5 Poszli tedy synowie Remmona Berotczyka, Rechab i Baana, i weszli, gdy był najgorętszy dzień, do domu Izboseta, który spał na łóżku w południe.
A odšedše synové Remmona Berotského, Rechab a Baana, vešli o poledni do domu Izbozetova. On pak spal na lůžku poledním.
6 Ci tedy weszli w dom jego, jakoby kupować zboża; tamże go przebili pod piąte żebro Rechab i Baana, brat jego, i uciekli.
A aj, když vešli až do domu, jako by bráti měli obilé, ranili ho v páté žebro, Rechab a Baana bratr jeho, a utekli.
7 Bo gdy byli weszli w dom, a on spał na łóżku swem w pokoju, kędy legał, tedy go przebili, i zabili go, a uciąwszy głowę jego, wzięli ją, i poszli drogą puszczy przez całą onę noc.
Nebo když byli vešli do domu, a on spal na lůžku svém v pokojíku svém, kdež léhal, probodli jej a zabili, a sťavše hlavu jeho, vzali ji, a šli cestou po pustinách celou tu noc.
8 I przynieśli głowę Izbosetowę do Dawida do Hebronu, i rzekli do króla; Oto, głowa Izboseta, syna Saulowego, nieprzyjaciela twego, który szukał duszy twojej; a dał Pan królowi, panu memu, pomstę dzisiaj nad Saulem i nad nasieniem jego.
I přinesli hlavu Izbozetovu k Davidovi do Hebronu a řekli králi: Aj, hlava Izbozeta syna Saulova, nepřítele tvého, kterýž hledal bezživotí tvého. Hle, pomstil dnes Hospodin pána mého krále nad Saulem i semenem jeho.

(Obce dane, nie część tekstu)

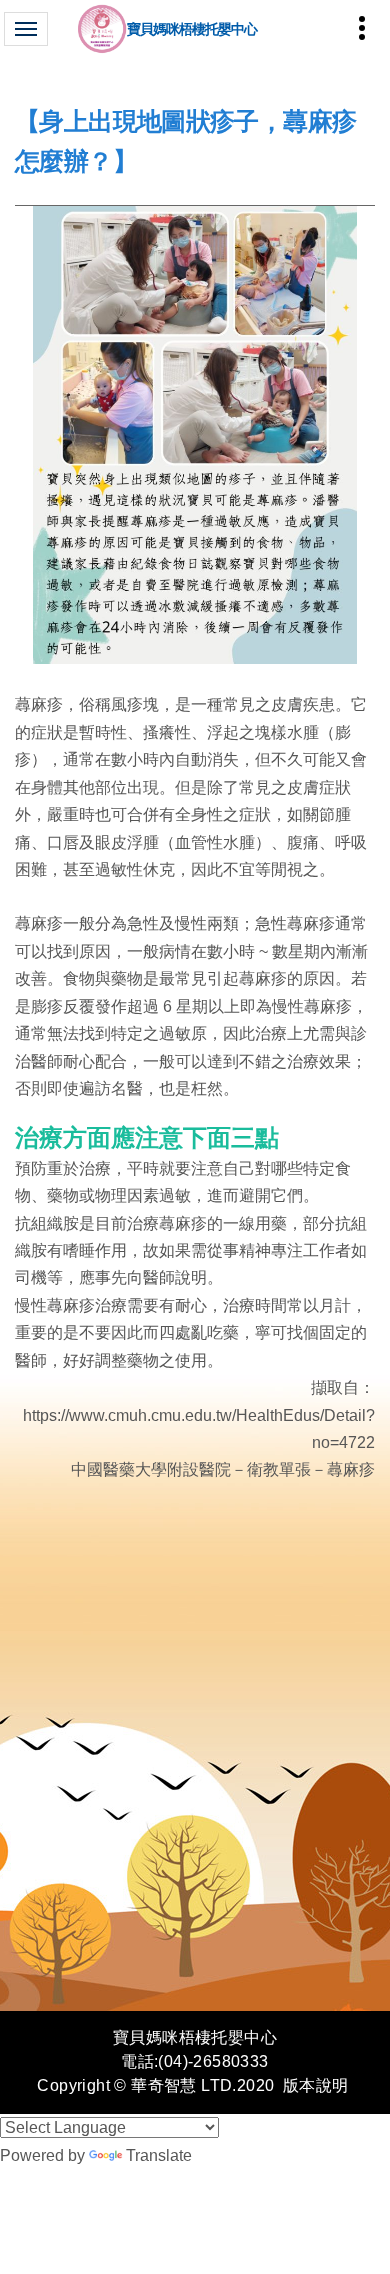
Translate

9 Tedy odpowiedział Dawid Rechabowi i Baanie, bratu jego, synom Remmona Berotczyka, i rzekł do nich: Jako żyw Pan, który wybawił duszę moję od wszelkiego ucisku:
Tedy odpovídaje David Rechabovi a Baanovi bratru jeho, synům Remmona Berotského, řekl jim: Živť jest Hospodin, kterýž vysvobodil duši mou ze všech úzkostí,
10 Jeźlim onego, który mi oznajmił, mówiąc: Oto umarł Saul, (choć mu się zdało, że wesołą nowinę przyniósł, ) pojmawszy zabił w Syclegu, który rozumiał, żem mu miał dać zapłatę za poselstwo jego:
Kdyžť jsem toho, kterýž mi oznámil, řka: Aj, Saul zahynul, (ješto se jemu zdálo, že veselé noviny zvěstuje), vzal a zabil jsem ho v Sicelechu, jemuž se zdálo, že ho budu darovati za poselství:
11 Jako daleko więcej ludzie niepobożne, gdyż zabili męża sprawiedliwego w domu jego, na łożu jego? A teraz, izali nie mam szukać krwi jego z ręki waszej, i wygładzić was z ziemi?
Èím pak více lidi bezbožné, kteříž zamordovali muže spravedlivého v domě jeho na ložci jeho? A nyní, zdaliž nebudu vyhledávati krve jeho z ruky vaší, a nevyhladím vás z země?
12 A tak rozkazał Dawid sługom, i zabili je, a obciążywszy ręce ich, i nogi ich, zawiesili je nad stawem w Hebronie; ale głowę Izbosetową wziąwszy pogrzebali w grobie Abnerowym w Hebronie.
I rozkázal David služebníkům, aby je zbili. I zutínali jim ruce i nohy jejich, a pověsili u rybníka při Hebronu. Hlavu pak Izbozetovu vzavše, pochovali v hrobě Abnerově v Hebronu.